★★★★ 3.5 Stars
Genre: Dark Fantasy / Retelling
Series: Disney Villains
Publication Date: July 26th, 2016
Publisher: Disney Press
“Hate. Her magic was infused with it. And in that hate was a deep, penetrating sorrow. Those humans had taken from her the only person who had loved her, and she was going to make them suffer.”
The sea is a veritable breeding ground for tragedy, and this particular tragedy is a soft reimagining of The Little Mermaid from the villain, Ursula’s, point of view. Well, partly from Ursula’s point of view. Poor Unfortunate Soul tweaks the tale just enough, keeping most of the original story intact while dwelling on the behind-the-scenes schemes that led to its events.
I honestly had no idea that this was the third book in a series. I didn’t think they were connected other than being about Disney villains, but apparently there are some characters exclusive to the retellings that intertwine them all. At least, I think they’re exclusive – I’m not exactly a professional Disneyologist. I know several of the movies fairly well but there’s also several that I’m not familiar with at all, so I have no idea. My mistake there.

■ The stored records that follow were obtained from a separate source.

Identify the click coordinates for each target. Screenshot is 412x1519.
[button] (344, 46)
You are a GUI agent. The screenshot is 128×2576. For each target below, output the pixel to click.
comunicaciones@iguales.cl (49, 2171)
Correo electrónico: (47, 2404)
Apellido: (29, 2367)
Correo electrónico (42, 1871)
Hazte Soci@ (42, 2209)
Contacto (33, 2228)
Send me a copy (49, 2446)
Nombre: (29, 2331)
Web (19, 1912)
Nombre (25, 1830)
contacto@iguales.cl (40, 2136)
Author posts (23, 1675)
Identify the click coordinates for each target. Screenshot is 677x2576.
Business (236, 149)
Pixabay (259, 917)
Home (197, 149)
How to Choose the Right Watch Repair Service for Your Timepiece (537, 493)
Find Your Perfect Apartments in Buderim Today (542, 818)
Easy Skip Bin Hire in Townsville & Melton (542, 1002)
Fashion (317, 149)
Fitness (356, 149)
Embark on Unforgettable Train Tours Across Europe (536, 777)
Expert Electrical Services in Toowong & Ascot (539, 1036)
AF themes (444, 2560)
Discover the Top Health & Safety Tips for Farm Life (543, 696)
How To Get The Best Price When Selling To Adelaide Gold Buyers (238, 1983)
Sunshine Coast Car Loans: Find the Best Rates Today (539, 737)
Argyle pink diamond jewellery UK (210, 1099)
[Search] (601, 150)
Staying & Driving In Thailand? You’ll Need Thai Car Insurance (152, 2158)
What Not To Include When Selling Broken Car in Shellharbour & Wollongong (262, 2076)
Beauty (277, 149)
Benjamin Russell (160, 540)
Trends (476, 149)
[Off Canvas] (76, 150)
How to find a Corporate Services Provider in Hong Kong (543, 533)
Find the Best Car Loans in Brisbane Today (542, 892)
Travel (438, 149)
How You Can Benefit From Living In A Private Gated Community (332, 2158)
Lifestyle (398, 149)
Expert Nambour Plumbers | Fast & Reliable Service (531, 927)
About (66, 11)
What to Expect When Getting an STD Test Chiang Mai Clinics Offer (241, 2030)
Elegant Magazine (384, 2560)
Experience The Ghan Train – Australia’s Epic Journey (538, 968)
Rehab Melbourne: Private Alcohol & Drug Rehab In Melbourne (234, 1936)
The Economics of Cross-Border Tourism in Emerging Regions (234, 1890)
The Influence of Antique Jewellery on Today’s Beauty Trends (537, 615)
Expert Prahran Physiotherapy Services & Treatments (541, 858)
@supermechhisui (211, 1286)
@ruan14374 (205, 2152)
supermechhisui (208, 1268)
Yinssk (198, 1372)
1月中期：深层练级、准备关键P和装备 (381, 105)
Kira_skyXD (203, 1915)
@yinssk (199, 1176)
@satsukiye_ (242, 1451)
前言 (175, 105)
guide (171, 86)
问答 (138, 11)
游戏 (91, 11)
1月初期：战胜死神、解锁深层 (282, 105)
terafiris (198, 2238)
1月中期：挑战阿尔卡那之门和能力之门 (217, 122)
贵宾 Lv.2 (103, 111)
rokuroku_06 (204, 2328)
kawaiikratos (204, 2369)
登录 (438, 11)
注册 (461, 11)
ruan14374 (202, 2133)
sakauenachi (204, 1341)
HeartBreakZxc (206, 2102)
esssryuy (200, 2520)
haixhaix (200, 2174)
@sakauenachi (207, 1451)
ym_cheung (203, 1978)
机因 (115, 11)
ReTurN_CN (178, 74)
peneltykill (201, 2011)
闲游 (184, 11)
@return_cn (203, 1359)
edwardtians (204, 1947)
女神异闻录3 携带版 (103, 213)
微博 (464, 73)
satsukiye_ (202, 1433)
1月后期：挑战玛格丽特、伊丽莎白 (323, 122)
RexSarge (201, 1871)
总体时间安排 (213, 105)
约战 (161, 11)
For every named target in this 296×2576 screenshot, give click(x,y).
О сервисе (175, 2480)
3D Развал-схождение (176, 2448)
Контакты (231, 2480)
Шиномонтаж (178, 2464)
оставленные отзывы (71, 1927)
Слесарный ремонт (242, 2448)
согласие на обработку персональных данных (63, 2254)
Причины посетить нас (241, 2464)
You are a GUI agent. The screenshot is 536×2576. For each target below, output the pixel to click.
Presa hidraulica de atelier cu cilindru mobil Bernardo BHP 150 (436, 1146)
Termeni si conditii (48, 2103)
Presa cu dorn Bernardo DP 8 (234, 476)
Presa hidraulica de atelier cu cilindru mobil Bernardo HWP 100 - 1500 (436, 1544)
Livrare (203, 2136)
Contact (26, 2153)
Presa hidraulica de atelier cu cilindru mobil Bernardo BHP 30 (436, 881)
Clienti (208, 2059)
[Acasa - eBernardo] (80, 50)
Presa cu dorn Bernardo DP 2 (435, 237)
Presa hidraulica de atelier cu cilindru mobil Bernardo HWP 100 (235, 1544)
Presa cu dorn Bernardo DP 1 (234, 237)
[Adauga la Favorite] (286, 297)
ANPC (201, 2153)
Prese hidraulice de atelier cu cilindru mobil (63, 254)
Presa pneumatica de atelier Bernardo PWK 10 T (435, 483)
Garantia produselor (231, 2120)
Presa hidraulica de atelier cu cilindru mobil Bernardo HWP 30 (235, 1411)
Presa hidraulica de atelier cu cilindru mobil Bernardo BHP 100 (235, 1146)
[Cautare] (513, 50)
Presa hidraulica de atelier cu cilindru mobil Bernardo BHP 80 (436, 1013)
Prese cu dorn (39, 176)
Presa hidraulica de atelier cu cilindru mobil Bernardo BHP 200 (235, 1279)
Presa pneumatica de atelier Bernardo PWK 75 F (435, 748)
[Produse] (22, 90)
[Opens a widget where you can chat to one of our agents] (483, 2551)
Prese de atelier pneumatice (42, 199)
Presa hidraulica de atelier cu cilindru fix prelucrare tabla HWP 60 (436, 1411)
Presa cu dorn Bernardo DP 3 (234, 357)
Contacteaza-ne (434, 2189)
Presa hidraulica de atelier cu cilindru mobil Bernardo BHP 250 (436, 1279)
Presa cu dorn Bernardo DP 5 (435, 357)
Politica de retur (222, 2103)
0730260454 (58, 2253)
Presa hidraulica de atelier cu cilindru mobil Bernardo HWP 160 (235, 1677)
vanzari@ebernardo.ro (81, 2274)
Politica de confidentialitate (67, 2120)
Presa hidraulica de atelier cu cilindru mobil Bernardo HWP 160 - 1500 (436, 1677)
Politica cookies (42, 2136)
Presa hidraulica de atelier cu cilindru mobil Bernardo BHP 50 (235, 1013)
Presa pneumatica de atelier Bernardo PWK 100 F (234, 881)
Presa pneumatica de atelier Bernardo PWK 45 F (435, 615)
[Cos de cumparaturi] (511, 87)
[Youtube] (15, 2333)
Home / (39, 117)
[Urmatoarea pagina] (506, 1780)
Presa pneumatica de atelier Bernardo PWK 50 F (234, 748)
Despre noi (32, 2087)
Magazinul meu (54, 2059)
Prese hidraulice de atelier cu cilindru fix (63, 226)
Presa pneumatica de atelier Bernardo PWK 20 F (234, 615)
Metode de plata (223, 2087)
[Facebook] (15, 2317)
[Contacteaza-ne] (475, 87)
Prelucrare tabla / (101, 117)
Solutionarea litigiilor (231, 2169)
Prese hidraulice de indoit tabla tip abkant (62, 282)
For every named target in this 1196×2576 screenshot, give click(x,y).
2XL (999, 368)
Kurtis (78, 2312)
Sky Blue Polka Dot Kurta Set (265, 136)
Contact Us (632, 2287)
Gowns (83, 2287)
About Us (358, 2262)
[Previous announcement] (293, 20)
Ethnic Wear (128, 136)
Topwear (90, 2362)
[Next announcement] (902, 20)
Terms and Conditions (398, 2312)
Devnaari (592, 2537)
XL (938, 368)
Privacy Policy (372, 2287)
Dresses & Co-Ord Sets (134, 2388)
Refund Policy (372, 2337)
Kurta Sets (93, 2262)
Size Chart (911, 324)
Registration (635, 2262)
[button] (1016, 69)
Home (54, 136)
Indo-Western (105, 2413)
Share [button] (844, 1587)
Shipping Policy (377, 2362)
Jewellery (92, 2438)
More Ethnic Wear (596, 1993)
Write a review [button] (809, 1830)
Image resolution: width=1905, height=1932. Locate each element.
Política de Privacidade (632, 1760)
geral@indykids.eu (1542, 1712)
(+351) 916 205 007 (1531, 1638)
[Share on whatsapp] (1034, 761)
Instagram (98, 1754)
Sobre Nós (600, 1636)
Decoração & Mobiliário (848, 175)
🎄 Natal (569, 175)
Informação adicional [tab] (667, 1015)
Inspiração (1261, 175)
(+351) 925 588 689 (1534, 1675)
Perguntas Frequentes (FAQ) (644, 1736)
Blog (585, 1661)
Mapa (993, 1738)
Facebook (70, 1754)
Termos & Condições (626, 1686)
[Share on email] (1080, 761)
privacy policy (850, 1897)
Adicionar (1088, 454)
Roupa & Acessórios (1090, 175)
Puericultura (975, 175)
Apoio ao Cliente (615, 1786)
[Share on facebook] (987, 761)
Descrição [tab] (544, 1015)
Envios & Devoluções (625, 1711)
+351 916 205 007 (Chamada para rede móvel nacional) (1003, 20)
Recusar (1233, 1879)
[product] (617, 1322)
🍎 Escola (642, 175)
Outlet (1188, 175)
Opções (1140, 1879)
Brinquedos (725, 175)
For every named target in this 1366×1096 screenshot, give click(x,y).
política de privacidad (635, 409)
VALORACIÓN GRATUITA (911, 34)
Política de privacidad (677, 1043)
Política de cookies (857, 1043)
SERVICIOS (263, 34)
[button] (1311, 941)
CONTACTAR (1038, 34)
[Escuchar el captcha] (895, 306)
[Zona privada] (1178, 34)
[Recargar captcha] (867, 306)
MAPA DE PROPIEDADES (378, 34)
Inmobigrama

I don’t think you’ll have a problem getting the gist of what’s going on… but you might be disappointed that Ursula herself isn’t a bigger figure in the plot.
I know, right? The main focus is on a trio of witches and a Princess Tulip who apparently owes Ursula some sort of favour. They do give the boisterous siren some interesting backstory that opens with a visceral massacre of the humans who wronged her, her magic mutating them horrifically into soulless sirens. That’s a little… grimmer than the cartoon, I have to say.
Wonder if that’s a nod back to The Little Mermaid’s Andersen roots.
Anyway, I do like the witch sisters a lot, and their incorporation into the story was smoothly executed. Poor Unfortunate Soul also allows for a strange grey morality to seep into a story that had a much clearer distinction between good and evil in the original. Triton comes across as much more bigoted, and Ursula has moments that suggest maybe she’s just unlucky. As it turns out, you can be both unfortunate and evil, without those traits tying into each other.
I liked this take on the story – it’s an interesting short read and I’ve never seen another book use the term ‘Ophelian’, but there’s really no other fairytale more perfect for that description than The Little Mermaid.